*** Opening Working data ***
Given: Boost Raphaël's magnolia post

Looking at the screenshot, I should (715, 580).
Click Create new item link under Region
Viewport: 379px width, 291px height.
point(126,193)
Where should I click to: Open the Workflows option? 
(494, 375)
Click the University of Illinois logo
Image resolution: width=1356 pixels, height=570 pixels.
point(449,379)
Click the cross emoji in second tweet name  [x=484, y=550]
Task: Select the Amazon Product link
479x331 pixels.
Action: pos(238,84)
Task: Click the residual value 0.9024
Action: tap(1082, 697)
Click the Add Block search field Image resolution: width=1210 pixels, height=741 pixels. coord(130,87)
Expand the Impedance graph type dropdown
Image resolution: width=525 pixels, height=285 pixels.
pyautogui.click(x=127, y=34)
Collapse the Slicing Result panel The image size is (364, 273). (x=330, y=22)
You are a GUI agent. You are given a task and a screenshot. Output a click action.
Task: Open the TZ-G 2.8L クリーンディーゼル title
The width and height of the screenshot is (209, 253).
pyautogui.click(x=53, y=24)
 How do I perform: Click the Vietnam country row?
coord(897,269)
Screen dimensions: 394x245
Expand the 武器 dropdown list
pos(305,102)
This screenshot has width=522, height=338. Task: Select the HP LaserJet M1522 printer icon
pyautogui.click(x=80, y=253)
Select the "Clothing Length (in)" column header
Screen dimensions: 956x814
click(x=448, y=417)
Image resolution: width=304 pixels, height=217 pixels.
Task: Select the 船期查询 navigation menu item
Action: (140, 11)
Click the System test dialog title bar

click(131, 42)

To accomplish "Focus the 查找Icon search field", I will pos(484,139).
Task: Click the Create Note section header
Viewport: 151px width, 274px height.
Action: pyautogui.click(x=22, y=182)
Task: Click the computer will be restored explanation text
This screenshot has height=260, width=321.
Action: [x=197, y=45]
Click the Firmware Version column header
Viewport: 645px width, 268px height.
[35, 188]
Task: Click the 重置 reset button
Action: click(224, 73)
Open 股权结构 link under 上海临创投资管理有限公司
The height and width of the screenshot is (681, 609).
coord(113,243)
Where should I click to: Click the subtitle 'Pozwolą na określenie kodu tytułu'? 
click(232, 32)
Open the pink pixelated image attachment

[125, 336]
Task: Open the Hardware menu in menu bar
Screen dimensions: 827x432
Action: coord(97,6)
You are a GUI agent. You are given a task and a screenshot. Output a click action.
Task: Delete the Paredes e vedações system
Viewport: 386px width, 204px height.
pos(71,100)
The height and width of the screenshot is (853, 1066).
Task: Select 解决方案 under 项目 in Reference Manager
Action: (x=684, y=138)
*** Closing Working data ***
- [Goal of the exercise] Each entry, exactly as written, should be set down once more.

- [Result]
Given: Boost Raphaël's magnolia post

Looking at the screenshot, I should (715, 580).
Click Create new item link under Region
Viewport: 379px width, 291px height.
point(126,193)
Where should I click to: Open the Workflows option? 
(494, 375)
Click the University of Illinois logo
Image resolution: width=1356 pixels, height=570 pixels.
point(449,379)
Click the cross emoji in second tweet name  [x=484, y=550]
Task: Select the Amazon Product link
479x331 pixels.
Action: pos(238,84)
Task: Click the residual value 0.9024
Action: tap(1082, 697)
Click the Add Block search field Image resolution: width=1210 pixels, height=741 pixels. coord(130,87)
Expand the Impedance graph type dropdown
Image resolution: width=525 pixels, height=285 pixels.
pyautogui.click(x=127, y=34)
Collapse the Slicing Result panel The image size is (364, 273). (x=330, y=22)
You are a GUI agent. You are given a task and a screenshot. Output a click action.
Task: Open the TZ-G 2.8L クリーンディーゼル title
The width and height of the screenshot is (209, 253).
pyautogui.click(x=53, y=24)
 How do I perform: Click the Vietnam country row?
coord(897,269)
Screen dimensions: 394x245
Expand the 武器 dropdown list
pos(305,102)
This screenshot has width=522, height=338. Task: Select the HP LaserJet M1522 printer icon
pyautogui.click(x=80, y=253)
Select the "Clothing Length (in)" column header
Screen dimensions: 956x814
click(x=448, y=417)
Image resolution: width=304 pixels, height=217 pixels.
Task: Select the 船期查询 navigation menu item
Action: (140, 11)
Click the System test dialog title bar

click(131, 42)

To accomplish "Focus the 查找Icon search field", I will pos(484,139).
Task: Click the Create Note section header
Viewport: 151px width, 274px height.
Action: pyautogui.click(x=22, y=182)
Task: Click the computer will be restored explanation text
This screenshot has height=260, width=321.
Action: [x=197, y=45]
Click the Firmware Version column header
Viewport: 645px width, 268px height.
[35, 188]
Task: Click the 重置 reset button
Action: click(224, 73)
Open 股权结构 link under 上海临创投资管理有限公司
The height and width of the screenshot is (681, 609).
coord(113,243)
Where should I click to: Click the subtitle 'Pozwolą na określenie kodu tytułu'? 
click(232, 32)
Open the pink pixelated image attachment

[125, 336]
Task: Open the Hardware menu in menu bar
Screen dimensions: 827x432
Action: coord(97,6)
You are a GUI agent. You are given a task and a screenshot. Output a click action.
Task: Delete the Paredes e vedações system
Viewport: 386px width, 204px height.
pos(71,100)
The height and width of the screenshot is (853, 1066).
Task: Select 解决方案 under 项目 in Reference Manager
Action: (x=684, y=138)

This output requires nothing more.